### TRY IT
Say how many lines of the entries below include "computer", giving nothing but that number.

### GIVEN INFORMATION
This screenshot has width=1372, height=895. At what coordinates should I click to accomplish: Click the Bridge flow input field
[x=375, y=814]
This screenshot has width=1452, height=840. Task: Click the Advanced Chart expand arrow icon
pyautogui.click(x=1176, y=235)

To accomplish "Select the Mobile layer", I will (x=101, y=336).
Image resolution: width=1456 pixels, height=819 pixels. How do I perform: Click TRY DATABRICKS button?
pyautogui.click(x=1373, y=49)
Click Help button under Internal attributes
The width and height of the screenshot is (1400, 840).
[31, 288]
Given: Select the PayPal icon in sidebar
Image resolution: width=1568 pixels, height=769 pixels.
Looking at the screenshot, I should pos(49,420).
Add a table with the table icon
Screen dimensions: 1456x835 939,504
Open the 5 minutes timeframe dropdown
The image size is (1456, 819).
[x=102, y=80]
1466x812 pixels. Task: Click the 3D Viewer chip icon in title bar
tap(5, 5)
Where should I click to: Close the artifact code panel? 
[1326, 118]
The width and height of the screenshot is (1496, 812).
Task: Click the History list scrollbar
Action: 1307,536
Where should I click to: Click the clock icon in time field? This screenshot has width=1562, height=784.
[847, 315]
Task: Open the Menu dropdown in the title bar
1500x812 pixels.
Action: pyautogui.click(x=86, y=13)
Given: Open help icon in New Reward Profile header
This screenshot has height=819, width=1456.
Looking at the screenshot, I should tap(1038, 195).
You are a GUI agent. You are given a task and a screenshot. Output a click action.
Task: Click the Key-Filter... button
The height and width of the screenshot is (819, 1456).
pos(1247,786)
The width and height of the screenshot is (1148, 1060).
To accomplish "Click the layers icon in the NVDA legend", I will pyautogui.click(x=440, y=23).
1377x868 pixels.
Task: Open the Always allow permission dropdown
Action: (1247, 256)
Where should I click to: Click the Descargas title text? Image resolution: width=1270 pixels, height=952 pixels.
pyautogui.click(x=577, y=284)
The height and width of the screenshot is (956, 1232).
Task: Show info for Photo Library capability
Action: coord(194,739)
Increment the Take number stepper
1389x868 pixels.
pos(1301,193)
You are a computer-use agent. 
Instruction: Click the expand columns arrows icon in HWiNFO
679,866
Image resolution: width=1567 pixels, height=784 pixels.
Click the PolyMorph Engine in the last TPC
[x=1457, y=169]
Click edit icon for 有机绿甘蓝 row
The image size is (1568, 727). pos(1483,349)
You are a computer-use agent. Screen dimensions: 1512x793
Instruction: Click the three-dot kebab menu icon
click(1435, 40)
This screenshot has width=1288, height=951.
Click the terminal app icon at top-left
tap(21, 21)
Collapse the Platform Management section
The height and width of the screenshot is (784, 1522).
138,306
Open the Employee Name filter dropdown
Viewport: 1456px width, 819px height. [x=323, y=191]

### RESULT OF THE TASK
2